Data section
<<<<
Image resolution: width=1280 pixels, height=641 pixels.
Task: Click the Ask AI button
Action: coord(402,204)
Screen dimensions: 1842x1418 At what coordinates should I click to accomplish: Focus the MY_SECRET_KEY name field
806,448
>>>>
<<<<
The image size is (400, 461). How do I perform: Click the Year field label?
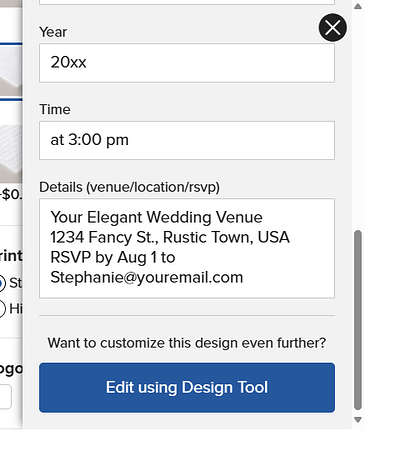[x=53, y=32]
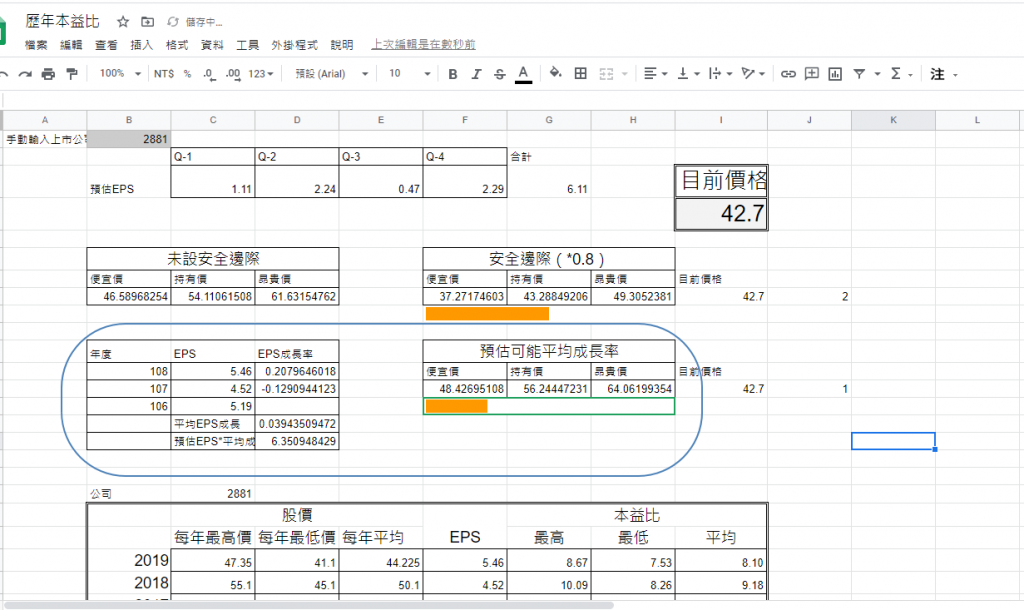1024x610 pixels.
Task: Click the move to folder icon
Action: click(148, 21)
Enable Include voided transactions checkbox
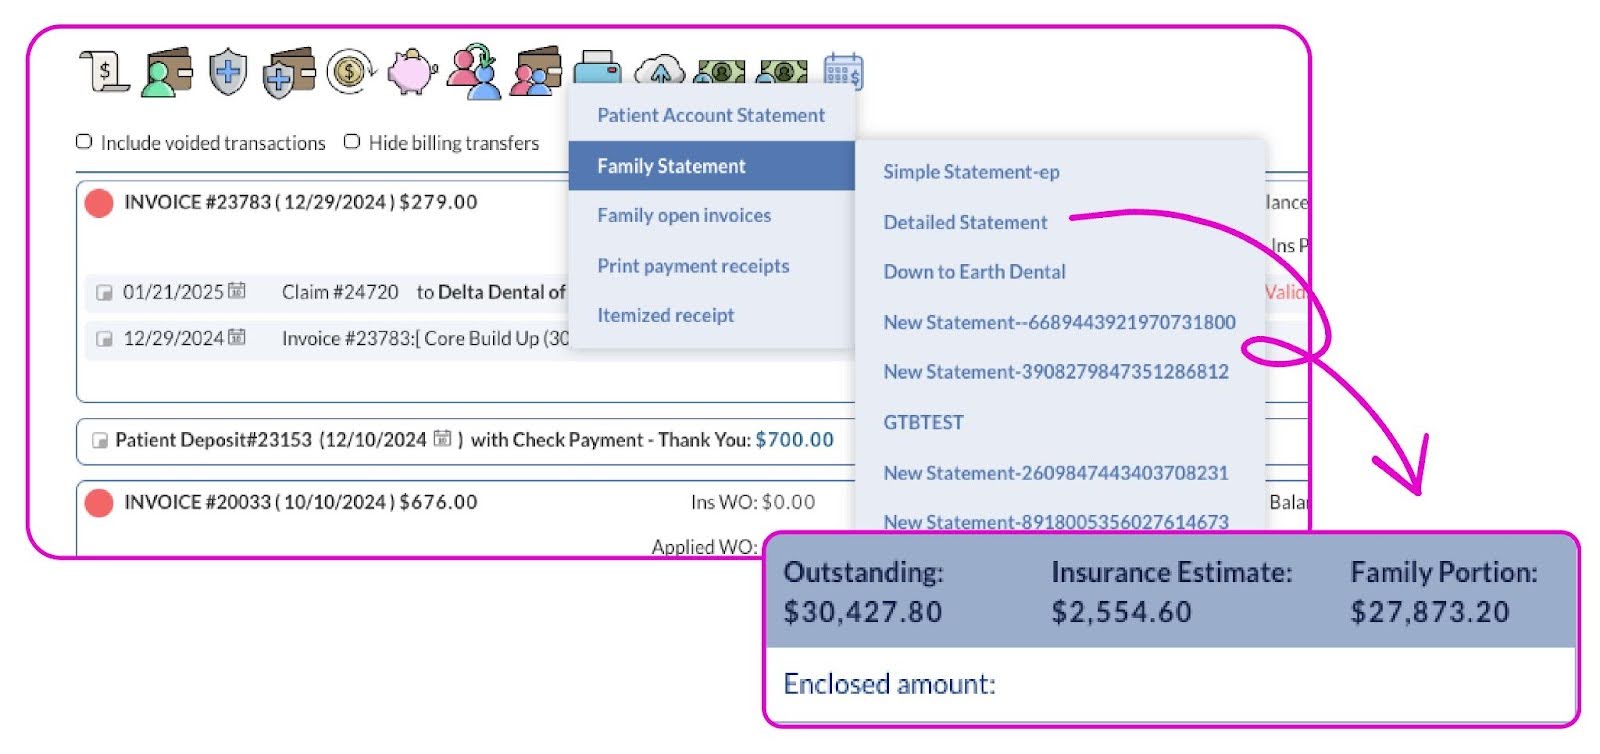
>>>>
<<<<
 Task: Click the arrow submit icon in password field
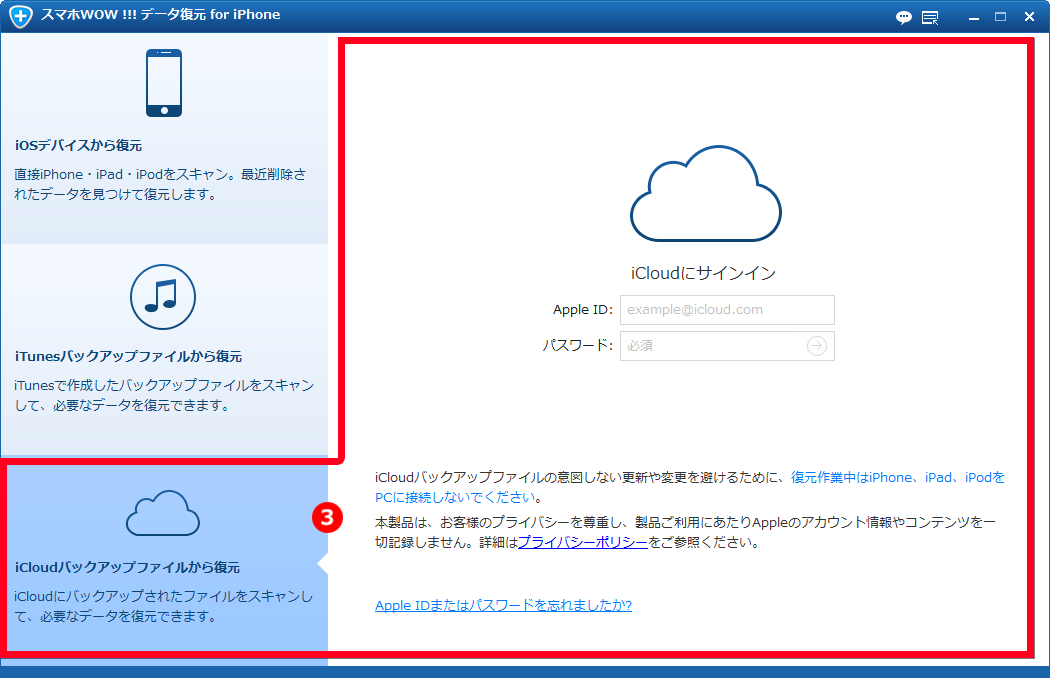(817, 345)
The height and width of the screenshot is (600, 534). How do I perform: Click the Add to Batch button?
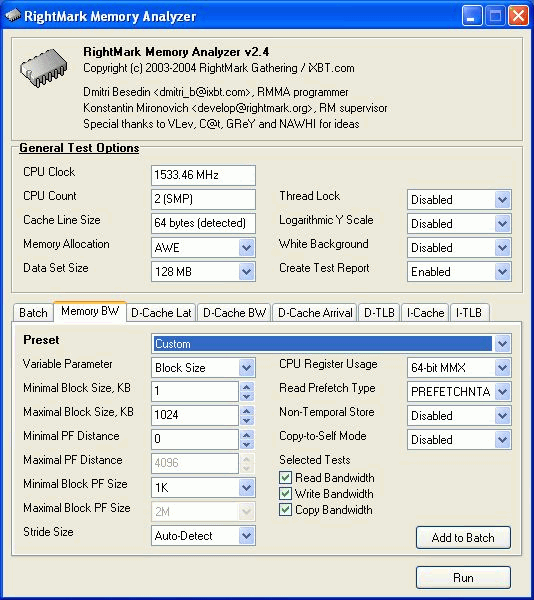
>>>>
Task to carry out
With the pictures left out, write out exactly the lines above from the one containing "The image size" through the one containing "Enable Include voided transactions checkbox".

Solution to this exercise
The image size is (400, 461). How do I perform: Click the Year field label?
[x=53, y=32]
1024x610 pixels.
Task: Click the move to folder icon
Action: click(148, 21)
Enable Include voided transactions checkbox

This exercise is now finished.